Over the past 45 years various reports of school shootings have been documented, but the defining moment for a significant change occurred on April 20, 1999, with the shootings at Columbine High School in Littleton, Colorado. This incident was the result of more than a year of planning by two students who wanted to kill 500, blow up their school, and kill responders as they approached the school.
In the decade since the Columbine catastrophe, school personnel, law enforcement, firemen, emergency medical service personnel, and others have learned many lessons. These lessons have been taken by many groups and incorporated into comprehensive emergency response plan programs. These programs have been endorsed or adopted by national, state, and local school organizations for use to improve the safety and security in schools. The work that remains to be done is for the school community to take these programs and incorporate them into their emergency response plans. Many schools have embraced these programs and used them to their advantage to update their plans to bring them up to the latest thinking of the safety community.
At the same time, there appears to be reluctance from a significant number of school systems to use these programs. The reasons vary, but a false sense of security is being conveyed to the public that schools are doing what is necessary to protect the students and staff from catastrophes. Some reasons have been the denial that an incident of this magnitude could occur to a school in their system. The lack of resources is another reason. Schools are so regulated that every effort is prioritized, so that they are not identified as underachievers.

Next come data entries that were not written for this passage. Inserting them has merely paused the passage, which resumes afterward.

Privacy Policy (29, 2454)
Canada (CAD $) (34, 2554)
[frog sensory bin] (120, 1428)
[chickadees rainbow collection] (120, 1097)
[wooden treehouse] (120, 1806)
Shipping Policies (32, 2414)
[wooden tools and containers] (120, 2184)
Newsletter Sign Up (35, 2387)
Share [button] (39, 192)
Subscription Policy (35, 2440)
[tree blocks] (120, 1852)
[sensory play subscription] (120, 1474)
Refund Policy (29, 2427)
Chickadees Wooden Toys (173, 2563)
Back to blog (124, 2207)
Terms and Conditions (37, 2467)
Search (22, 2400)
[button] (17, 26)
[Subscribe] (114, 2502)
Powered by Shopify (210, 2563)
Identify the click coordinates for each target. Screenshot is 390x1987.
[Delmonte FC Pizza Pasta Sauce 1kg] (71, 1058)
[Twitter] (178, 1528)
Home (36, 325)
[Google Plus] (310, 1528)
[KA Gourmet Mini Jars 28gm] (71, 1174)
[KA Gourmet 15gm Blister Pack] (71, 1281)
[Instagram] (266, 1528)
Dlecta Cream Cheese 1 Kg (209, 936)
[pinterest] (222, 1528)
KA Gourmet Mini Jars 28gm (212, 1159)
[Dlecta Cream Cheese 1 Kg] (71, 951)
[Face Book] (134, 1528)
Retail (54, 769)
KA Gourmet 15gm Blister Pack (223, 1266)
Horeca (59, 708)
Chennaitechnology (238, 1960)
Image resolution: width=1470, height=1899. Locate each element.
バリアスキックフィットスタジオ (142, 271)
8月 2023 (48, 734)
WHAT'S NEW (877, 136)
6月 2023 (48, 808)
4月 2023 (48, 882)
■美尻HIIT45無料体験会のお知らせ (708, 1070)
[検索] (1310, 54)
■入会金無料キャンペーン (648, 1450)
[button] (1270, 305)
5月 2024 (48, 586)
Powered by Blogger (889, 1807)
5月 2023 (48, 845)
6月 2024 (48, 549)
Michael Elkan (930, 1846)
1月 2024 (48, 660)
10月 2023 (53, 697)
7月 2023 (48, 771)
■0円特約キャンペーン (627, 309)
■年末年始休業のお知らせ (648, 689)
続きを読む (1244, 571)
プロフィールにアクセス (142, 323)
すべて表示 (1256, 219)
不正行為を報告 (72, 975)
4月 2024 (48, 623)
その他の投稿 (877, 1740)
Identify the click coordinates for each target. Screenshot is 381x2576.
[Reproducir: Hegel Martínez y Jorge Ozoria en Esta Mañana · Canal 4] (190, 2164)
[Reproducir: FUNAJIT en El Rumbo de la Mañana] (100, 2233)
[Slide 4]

This paper describes how these obstacles can be overcome in an effective cost-efficient manner.
This paper is divided into three distinct parts: the first addresses the lessons that have been learned throughout the years since Columbine; the second reviews how these lessons are incorporated into new or existing programs that have been developed or upgraded by various organizations for school systems; and the third addresses the approach schools can take to use these programs to improve their overall safety and security, to meet their goals and requirements and expectations of their respective governing bodies. A method that can be used to assess the effectiveness of these plans will also be shared.